A few months ago, we spoke at a conference about the knotty challenges of government funding rules, as captured in the Green Book, and how they often get in the way of good public service design. As a topic, it didn’t quite scream crowd-pleaser, and to be honest, we expected a quiet room.
But lots of people did come. They came because they’d already felt the consequences themselves, or maybe could see them coming their way before long. Because service design isn’t about nice people playing with post-its. It’s people who want to work on services that matter, delivered at scale, and build the best toolbox for doing that. Figure out how to fix funding, and you’ve got yourself a bigger toolbox.
If you’ve felt that the government spending game is stacked against you trying to do the thing that feels obviously right: it’s not just you. Nor is there some magic way others have found to navigate through or around it that you haven’t yet.

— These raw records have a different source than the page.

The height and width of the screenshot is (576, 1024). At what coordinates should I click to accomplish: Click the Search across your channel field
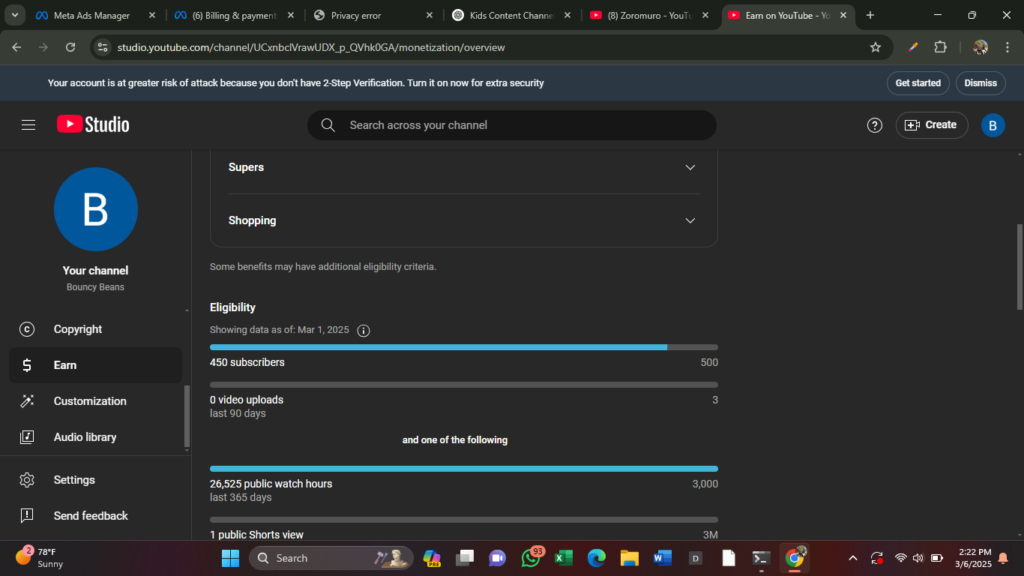click(520, 125)
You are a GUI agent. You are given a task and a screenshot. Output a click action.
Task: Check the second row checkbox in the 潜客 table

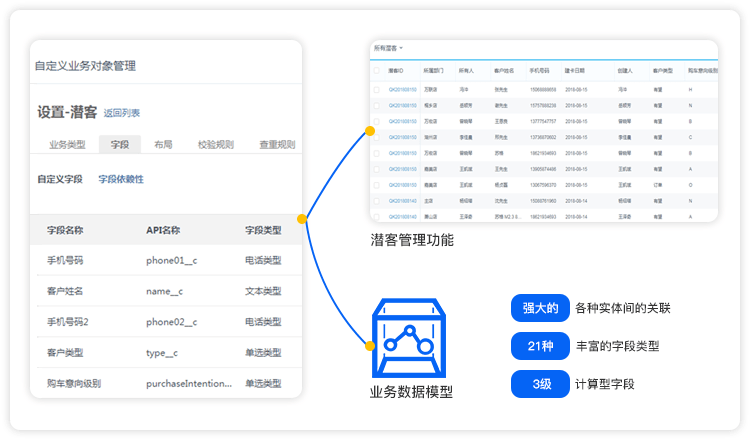(x=377, y=105)
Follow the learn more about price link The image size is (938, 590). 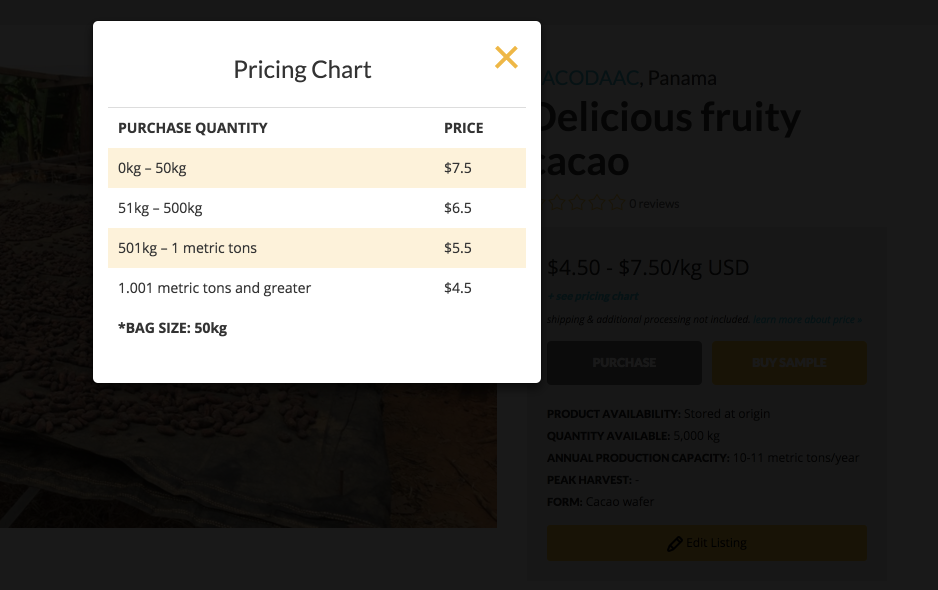[x=807, y=320]
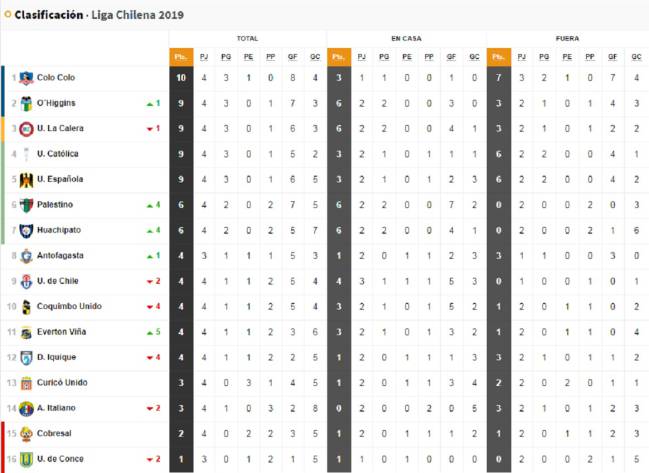Sort by the TOTAL Pts. column header
The image size is (649, 473).
180,57
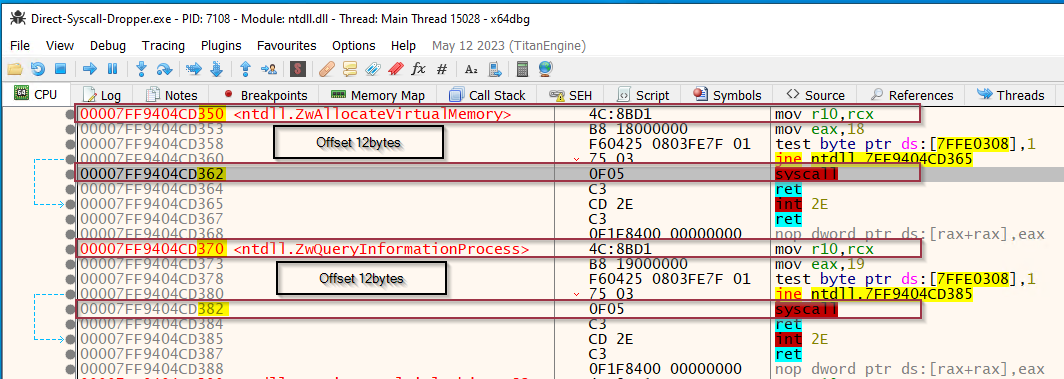
Task: Open the patches bandage icon
Action: (327, 68)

But there are some tricks.
Before our talk, we sent out a questionnaire that asked how people were finding ways to work with budgets and business cases, given these are designed for one off projects when the preferred goal is to create the conditions for continuous learning, improvement and delivery.
We wanted to find out what people are doing to get funding, obtain more of it, or even work without it, to deliver and improve services at scale. This is what they shared with us.
First, do the basics. Get to know how the flow of money works in the organisation you work with. Follow a few examples from the initial idea to how funding was granted or allocated, to get a sense of who and what was involved. Get to know what major investments are underway; large programmes of work or other planned spending.
Be imaginative in how you could start small. You could secure seed funding to be able to do some initial work to test, learn and build an evidence base to inform a larger business case. Scout widely for that initial cash; it could come from philanthropic sources, from "innovation" pots, or (more often) from "spare" or re-sequenced budget from related programmes.
"Put yourself in your funders' shoes. The outcomes the organisation is interested in might not be your priorities. But you can’t ignore them, and you’d be daft to try"
Put yourself in your funders' shoes. Be clear about the drivers that result in what they are interested in (that could be revenue, cost savings, headcount changes, or other outcomes) and develop business cases around these. If we could reduce or increase X by 20-30% while meeting user needs more effectively, is that an exciting enough proposition? The outcomes the organisation is interested in might not be your priorities. But you can’t ignore them, and you’d be daft to try. Be creative in thinking how you can square them with what users need, or what will result in services that perform better – and realistically doing something that could drive both.
You can amplify the effect by going where the money already is – often the significantly larger pot. Find out where areas of big spending are and focus on influencing approaches there, rather than carving out pots of money for "digital" stuff that’s entirely separate to what people already think is important. Offer your help and influence, guiding the type of work, how it is being done and who by, to increase its chance of success. Start by getting very clear on the outcomes and drivers stated in the original business case and programme documents. Evaluate its chances given the teams and work that’s currently underway.
And be prepared to write business cases and other logical arguments through papers and slide decks. Everyone has to eventually. Use the process to build allies. Don’t try to win the argument just on paper – a demonstration of a working proof of concept or of a better approach to some existing work, followed by an outline business case runthrough, is far more compelling than one or other alone.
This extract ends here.